[Entries supplied]
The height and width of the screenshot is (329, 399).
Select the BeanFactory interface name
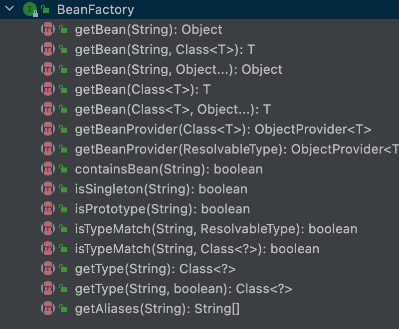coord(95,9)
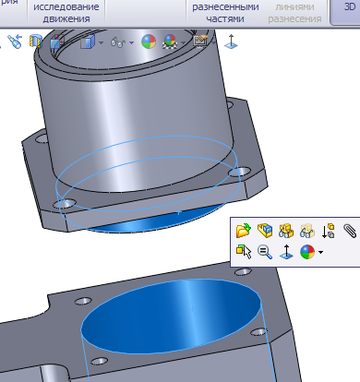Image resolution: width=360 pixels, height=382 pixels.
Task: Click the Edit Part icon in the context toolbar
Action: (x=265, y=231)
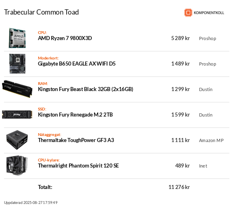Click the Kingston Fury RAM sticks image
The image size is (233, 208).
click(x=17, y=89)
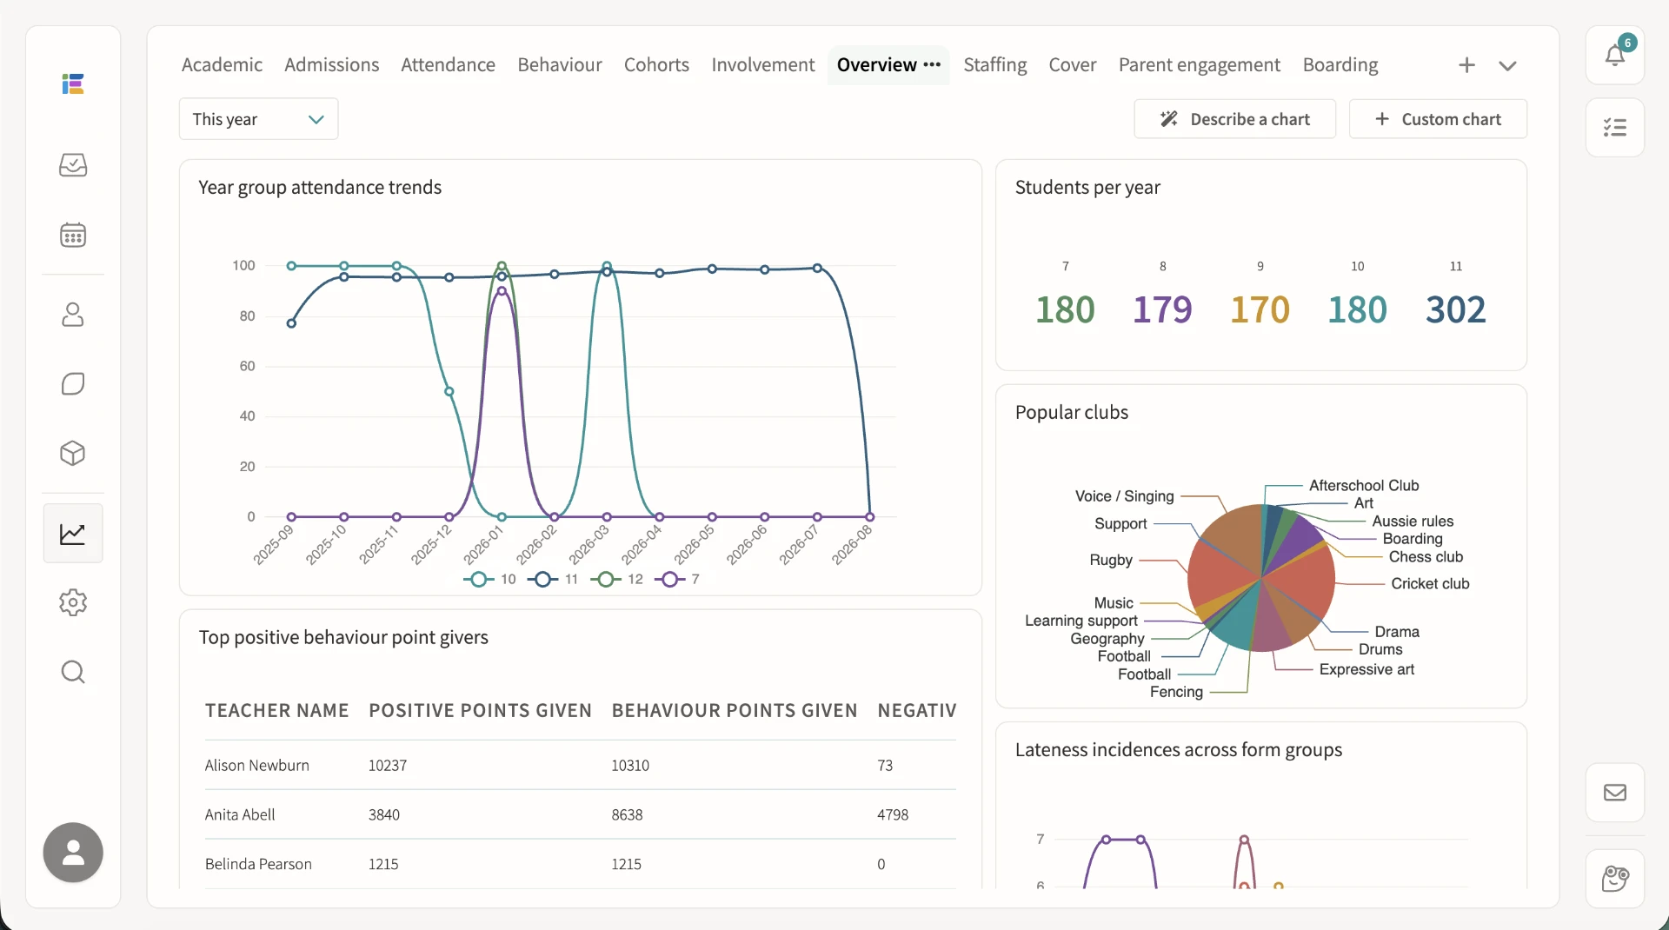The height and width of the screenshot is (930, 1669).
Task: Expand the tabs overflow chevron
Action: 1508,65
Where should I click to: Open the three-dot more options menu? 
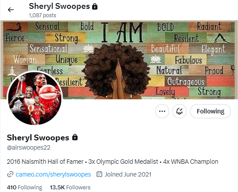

[Exercise goal] Every record is to be repeated exactly, and no picture is carried over.

[Answer space]
The height and width of the screenshot is (329, 399).
Select the BeanFactory interface name
coord(95,9)
Image resolution: width=360 pixels, height=382 pixels.
Task: Click the Edit Part icon in the context toolbar
Action: (x=265, y=231)
Click the Kingston Fury RAM sticks image
The image size is (233, 208).
click(x=17, y=89)
The height and width of the screenshot is (930, 1669).
Task: Expand the tabs overflow chevron
Action: 1508,65
Where should I click to: Open the three-dot more options menu? 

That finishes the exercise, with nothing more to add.